PCP panels were still being
kept but the remaining 2 Docs had to perform all the missing Docs work (med refills both in the system and private sources, handwriting narcotic slips, disability renewal or review forms on pt's never
seen, fighting off hovercraft requests, functional capacity forms, aide forms and the like. Not to mention the new addition of the virtual pt aka My healthy vet which had to be answered in 48 hours or the
additional communication engine which had to be done w/I 12 hours. All of this as well as 300 + alerts that had to be done daily. And oh yes, screening pt's for surgery by chart review (remember these
pt's are other PCP pt's not been seen by you). Vacations were not vacations as you still had to do your alerts & renewals and etc by remote laptop. We were averaging 43 hours of work time during vacation. That did not mean that when you returned to
work you had a clean slate. This just meant the bare minimum was done to keep you "under the radar". Most VAs have admin time, not ours. There was a moratorium on meetings. We were to sign in then leave to see pt's in clinic. Interesting to have
staff meetings where medical staff is not represented. Hmm...

This is not true for other VA's. Some have great leadership and still value the physician.
Battle creek, Toledo cboc and Ashlund have had little atrophy of staff and have maintained consistency of leadership.
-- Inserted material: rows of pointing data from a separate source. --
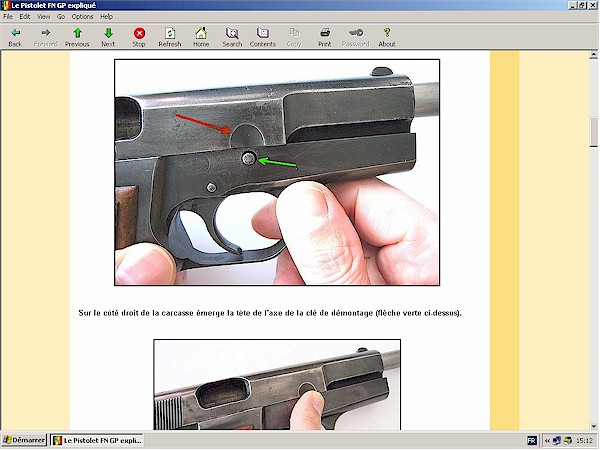Refresh the current page
Viewport: 600px width, 450px height.
(x=170, y=37)
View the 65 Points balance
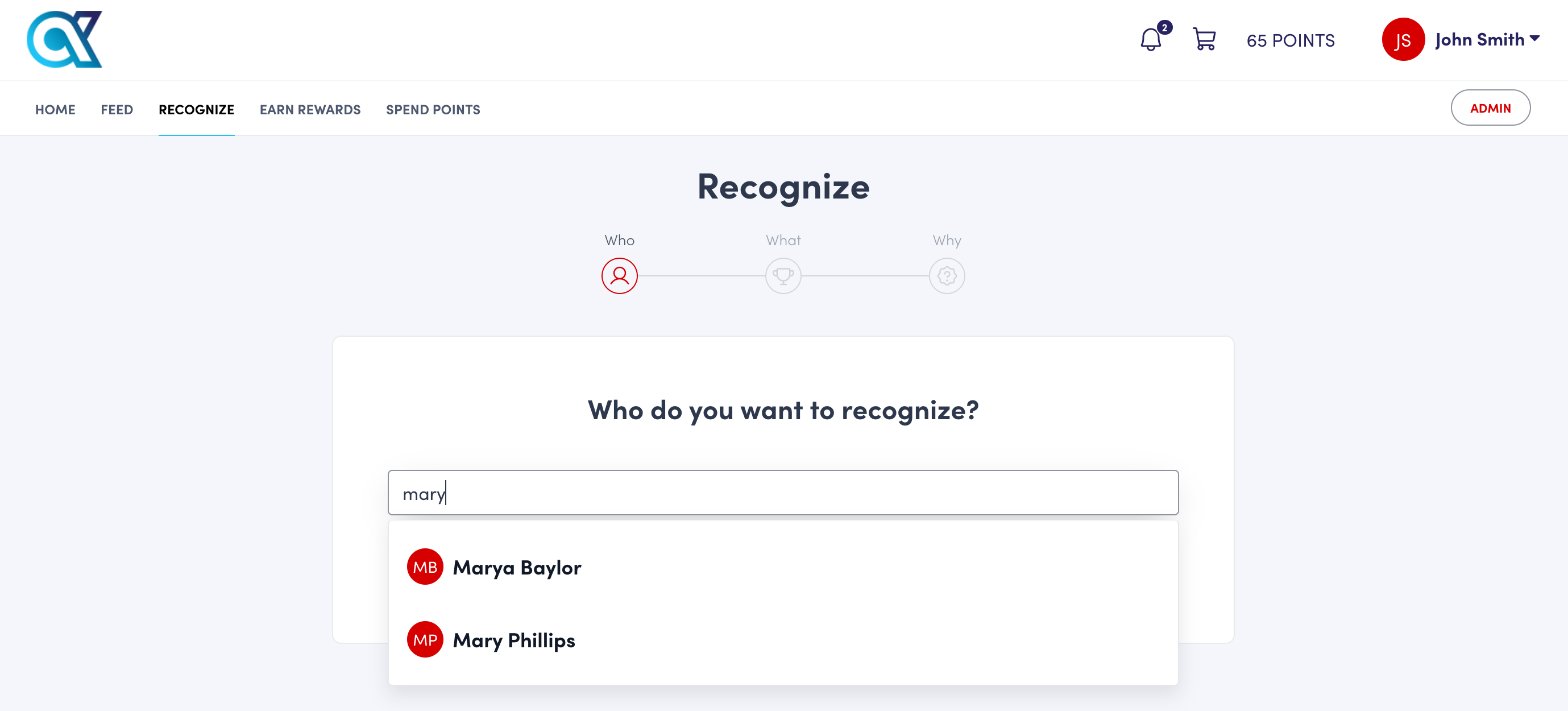The height and width of the screenshot is (711, 1568). pos(1291,41)
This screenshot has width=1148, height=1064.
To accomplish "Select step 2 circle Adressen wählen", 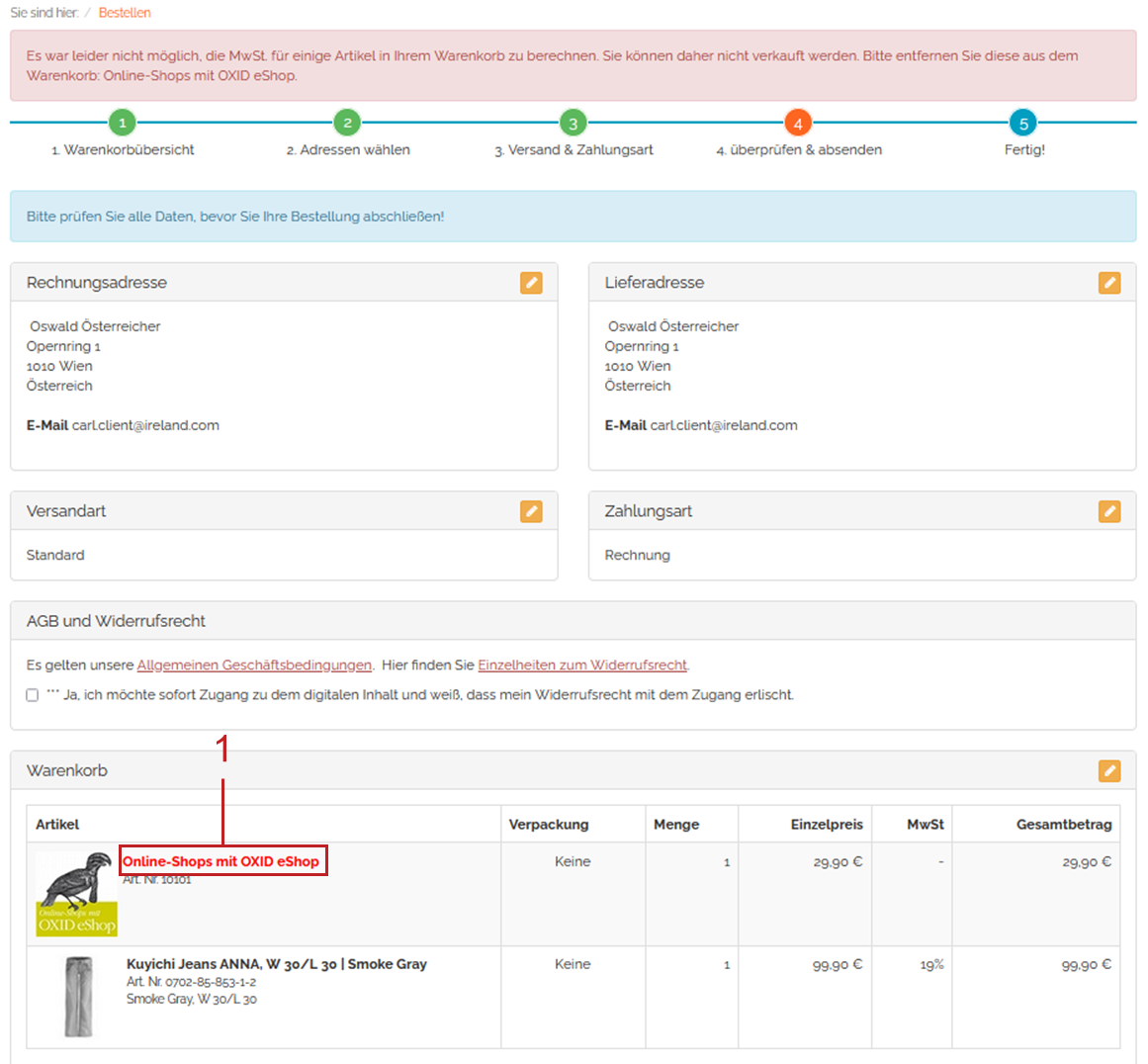I will coord(347,124).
Looking on the government site use to b a good way to see thru the problematic VA's. Now many are not listing more than one one job rec at a time because admin knows this as well now. My VA has 5 provider openings, had 4 for the past two years with only one job rec on line. I have been proud to work & grow in the VA system for 15 years. I recently left my site but am looking for a healthier VA. It was so toxic that I left instead of transfer as there was no time for personal life let alone look for job. The last remaining doc at my site has put his notice in for same reasons.

This does not mean the VA is not a good place to work or find passion in your career choice. VHA doc mentioned locums as a vehicle to explore the atmosphere of any VA this is true and would urge the same. VA Locum only pays 85 dollars an hour but worth the knowledge you will gain. Not to mention they can not overload locums! So, here I am getting to ready to do locums after being on top of my financial food chain. Why? Because I loved taking care of the Vets and have a unique understanding of them. So as I look forward to finding a new VA or CBOC, I encourage all to consider this possibility. Choose well, very well.